John UpChurch, Editor, Jesus.org
Jesus went on from there and walked beside the Sea of Galilee. And he went up on the mountain and sat down there. And great crowds came to him, bringing with them the lame, the blind, the crippled, the mute, and many others, and they put them at his feet, and he healed them. (Matthew 15:29-30, ESV)
You've never really walked until you've slogged through red dirt. The stuff joins at the molecular level to your shoes, crawls up your pants, and ruins your socks. So, of course, my brothers and I loved it.
Spending summers in southern Alabama, we knew how to find dirt of every hue and consistency: powdery brown dirt for experiments with firecrackers, smooth white dirt that turned into a sinking quagmire when wet, squishy gray dirt that outlined the creeks, and, of course, that infamous red dirt. It really wasn't that hard to locate.
The red dirt road that passes by my grandfather's house weaves through a series of embankments that seemed massive back then. To me, they appeared something like the Great Red Cliffs of Dover. To my brothers, they were canvasses for faces and colorful words.
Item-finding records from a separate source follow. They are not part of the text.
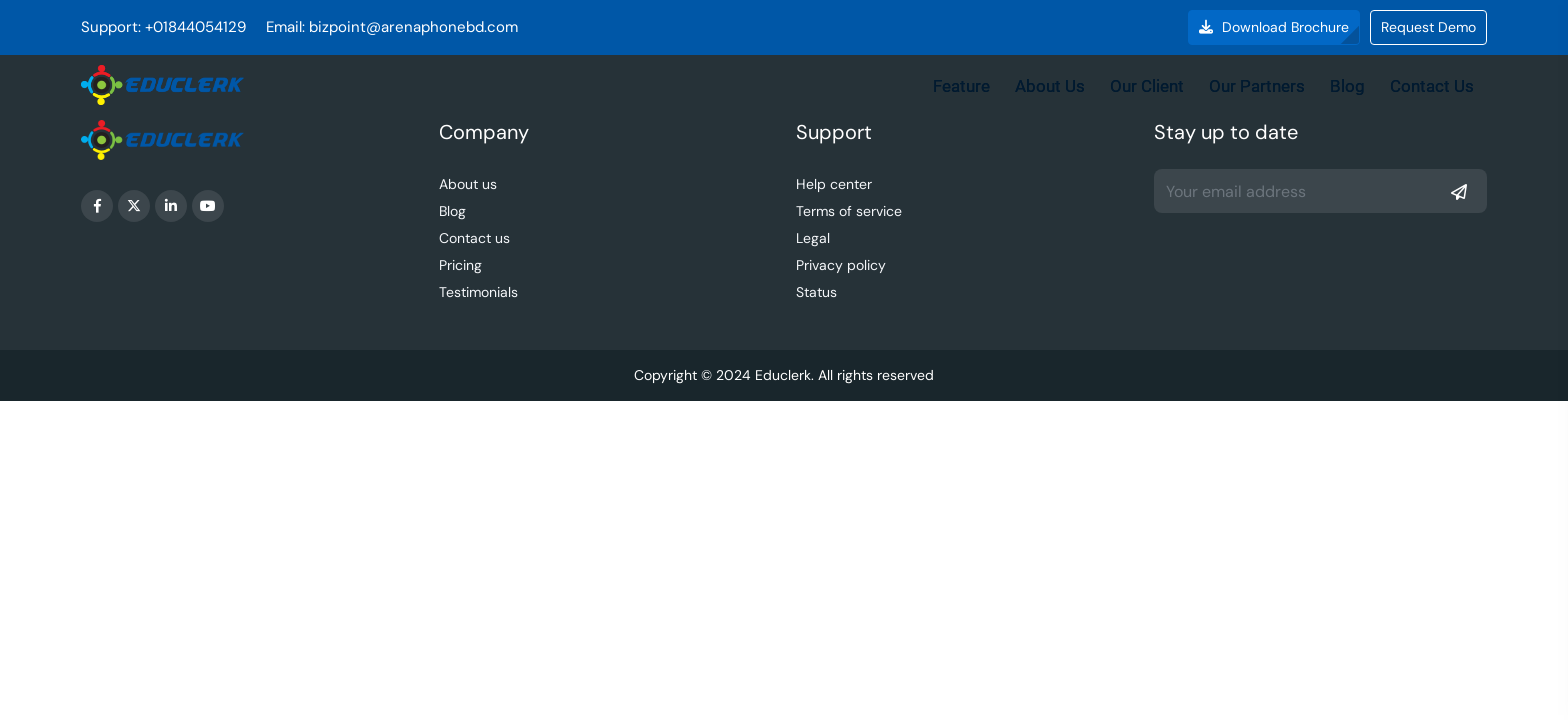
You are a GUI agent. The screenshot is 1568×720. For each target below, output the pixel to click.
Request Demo (1428, 27)
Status (816, 292)
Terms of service (849, 211)
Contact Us (1432, 86)
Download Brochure (1274, 27)
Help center (834, 184)
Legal (813, 238)
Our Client (1147, 86)
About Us (1050, 86)
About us (468, 184)
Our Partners (1257, 86)
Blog (1347, 86)
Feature (961, 86)
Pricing (460, 265)
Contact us (474, 238)
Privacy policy (841, 265)
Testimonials (478, 292)
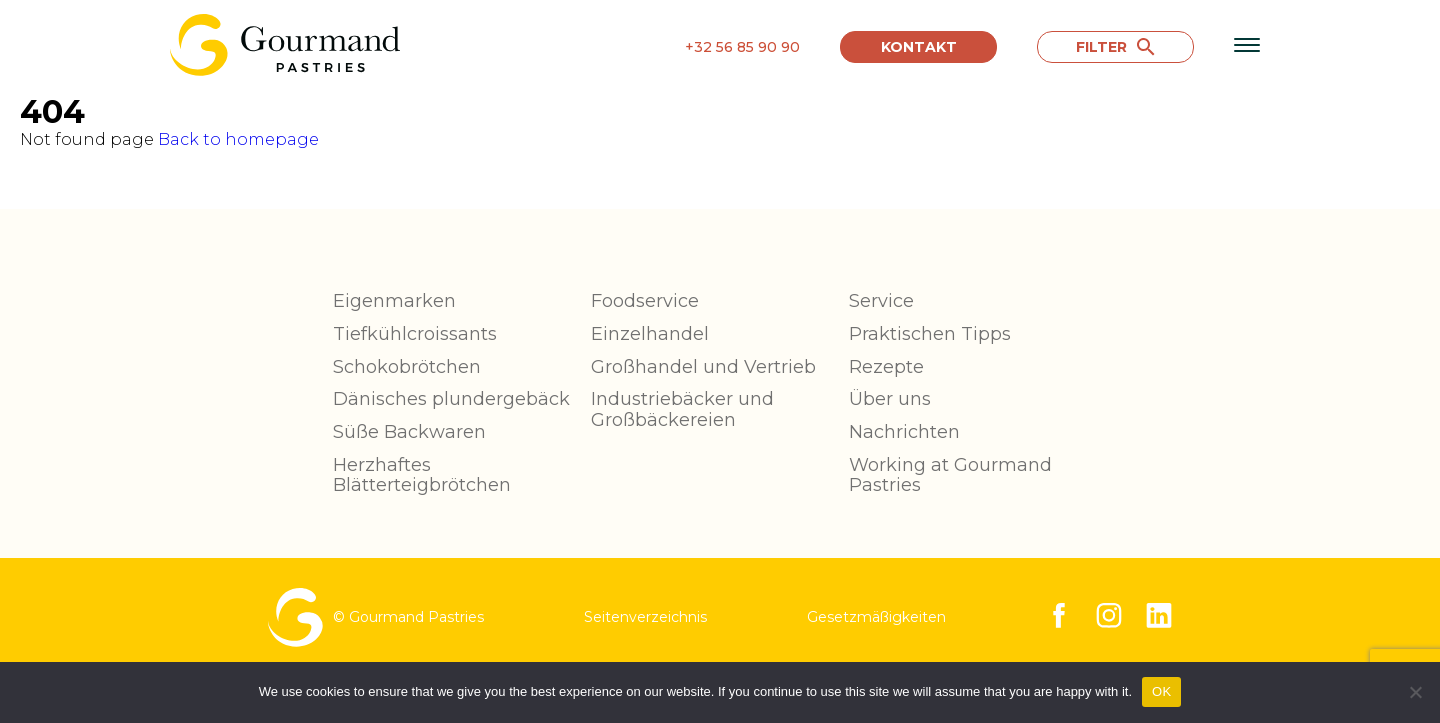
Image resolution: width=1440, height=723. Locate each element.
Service (881, 301)
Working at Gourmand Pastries (950, 475)
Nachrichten (904, 432)
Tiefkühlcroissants (415, 334)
To my parents, they were an unfortunate but necessary feature of the landscape.
At the end of our summer vacation, we'd pack up our red-stained socks and recently scrubbed shoes and return to our much less adventurous home with much tidier soil—back to paved roads and ranch style houses. This process occurred several times during my youth, but somewhere along the line, I forgot the joy in getting dirty.
Now days, I usually scrub my hands at the first hint of dirt. My socks have much more danger of being mismatched than being stained. And I like my "wild excursions" limited to controlled hiking trips on distinctly marked trails—and only when the weather cooperates.
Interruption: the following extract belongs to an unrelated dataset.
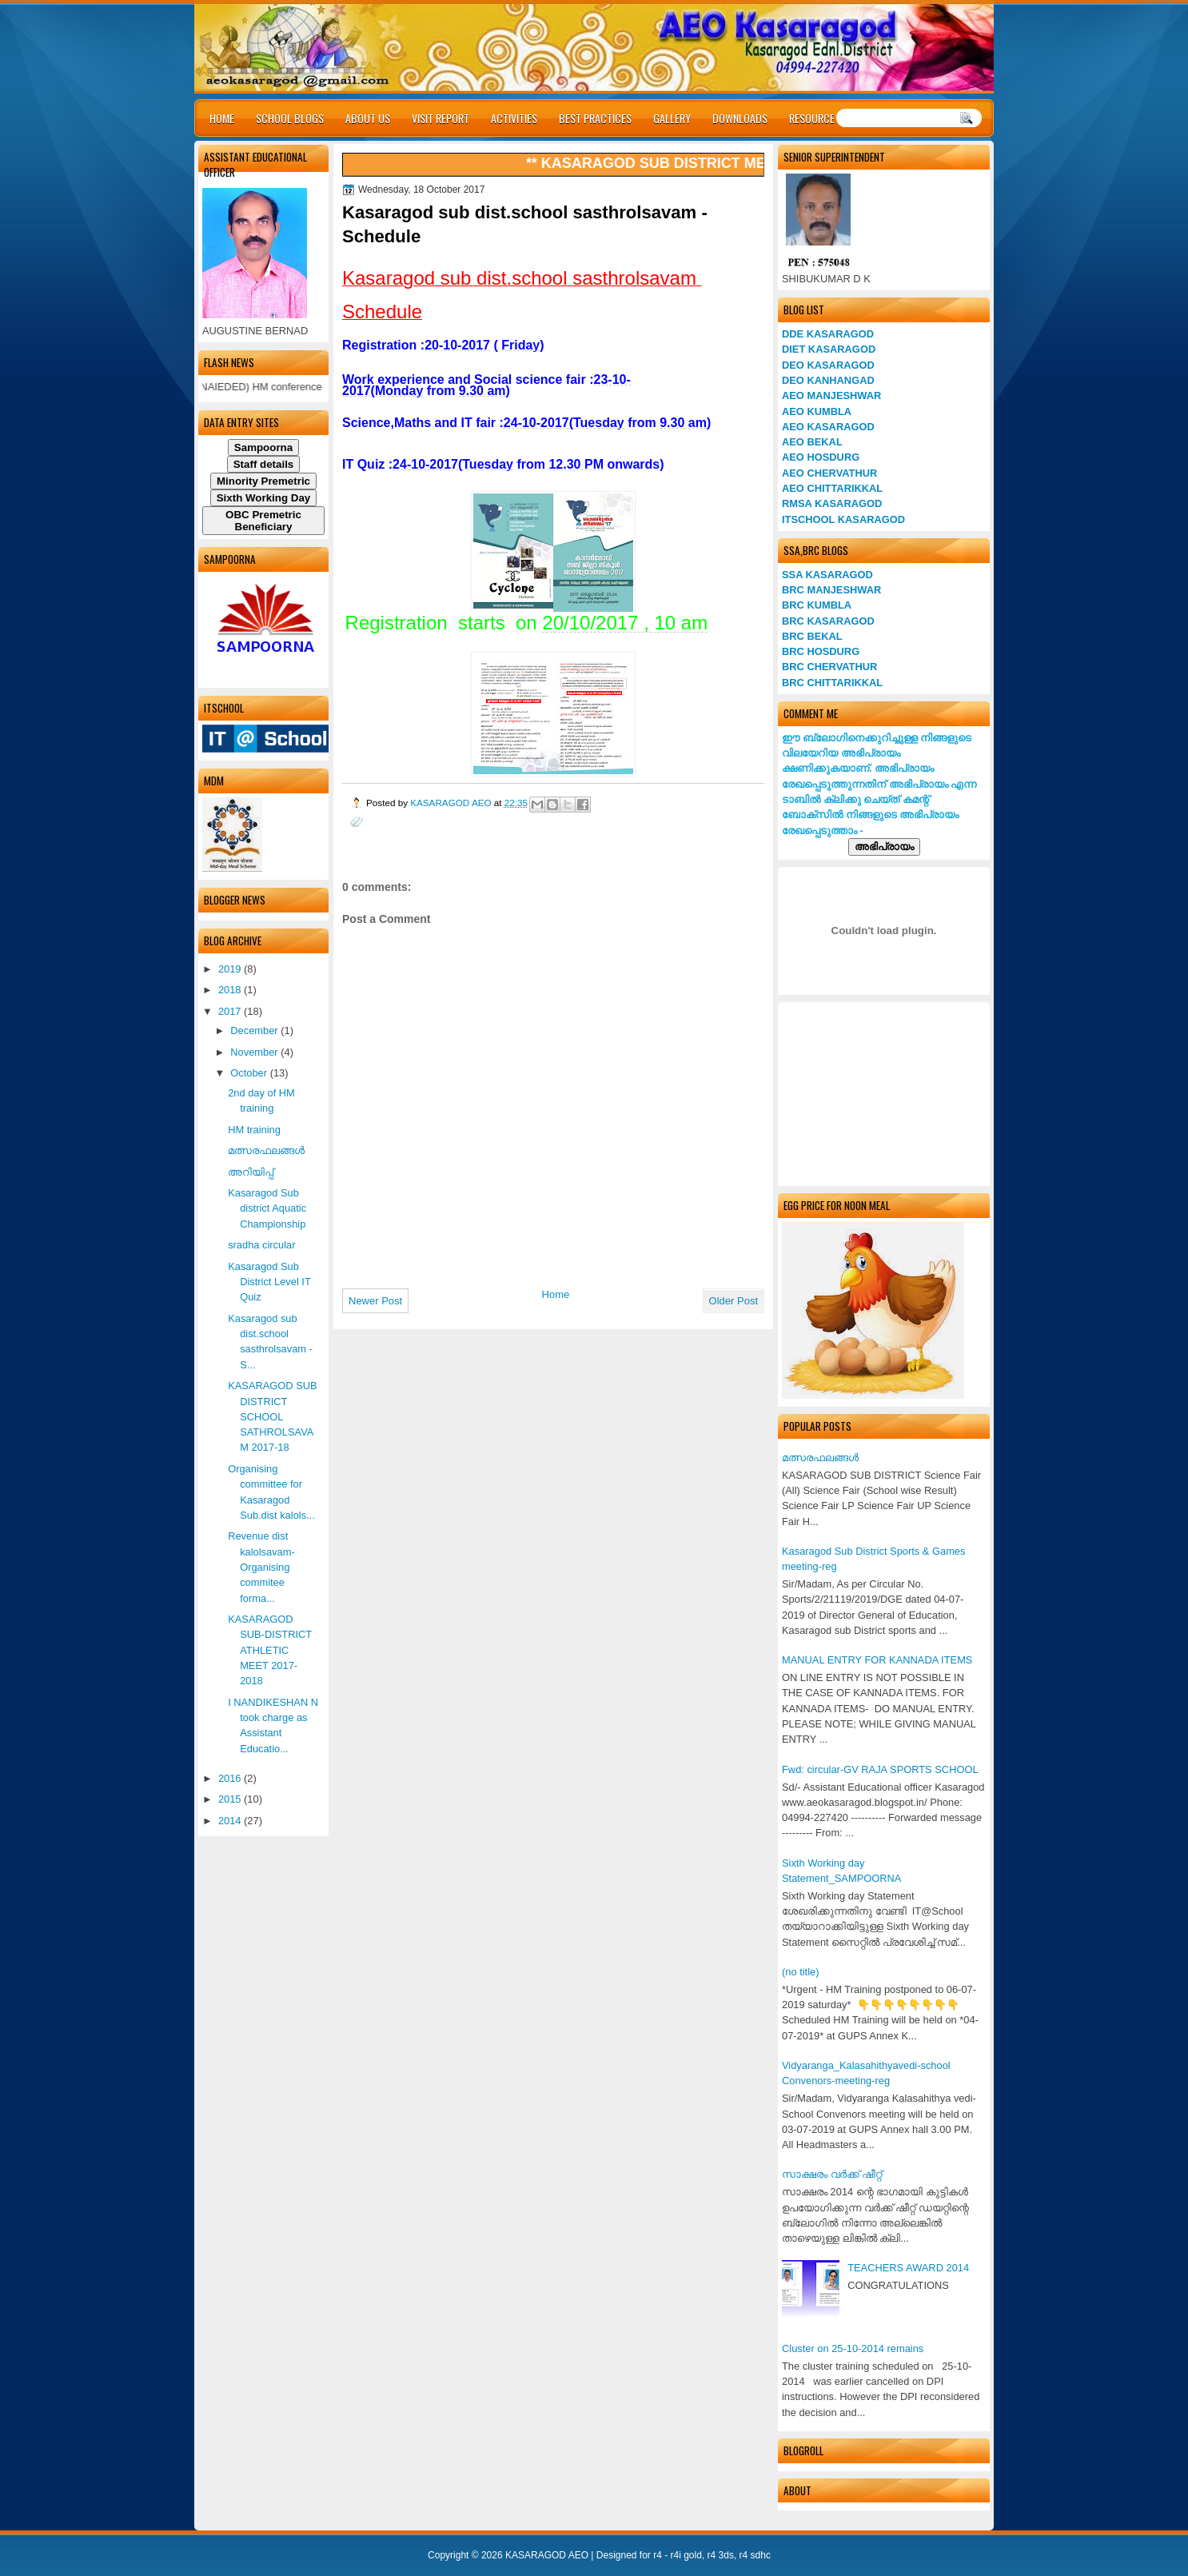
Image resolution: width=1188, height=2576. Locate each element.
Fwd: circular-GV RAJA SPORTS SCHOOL (880, 1769)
My younger self would scoff at who I am now and say something about how that old guy doesn't know how to have fun. My younger self might be on to something.
I've forgotten what it means not to worry. When I was young, I would go out and do what needed to be done. Dirt needed to be found, ant hills needed to be blown up, and creeks needed to be crossed. So, I went. I didn't stop to think how much time it would take or if I might get dirty.
Now, unlike then, I follow Christ. I should be just as willing to go out and do what needs to be done. But rather than simply going about the kingdom work, I stop, consider the reasons why I don't want to, and then forget about it. My adventure has become hiding behind my fear.
Intersecting Faith & Life:
When Christ journeyed the length of Israel, He walked. His sandals chaffed, dust caked his feet, and insects buzzed His head. He sweated, and He had no showers. The people who came to Him probably stunk from the heat and fish and whatever else they happened to be around. He humbled Himself from the perfection of His throne to get dirty. God—the Creator of everything—took on flesh so that He could trudge across this dusty earth.
When I think back to my days sinking joyfully in mud pits, I have to wonder why I'm now sometimes afraid to metaphorically get dirty in the work of preaching the gospel, of living for Christ in every single thing I do.
Why does growing up so often steal the joy of red dirt? I don't know. But this is what I do know: today is a day to get that joy back.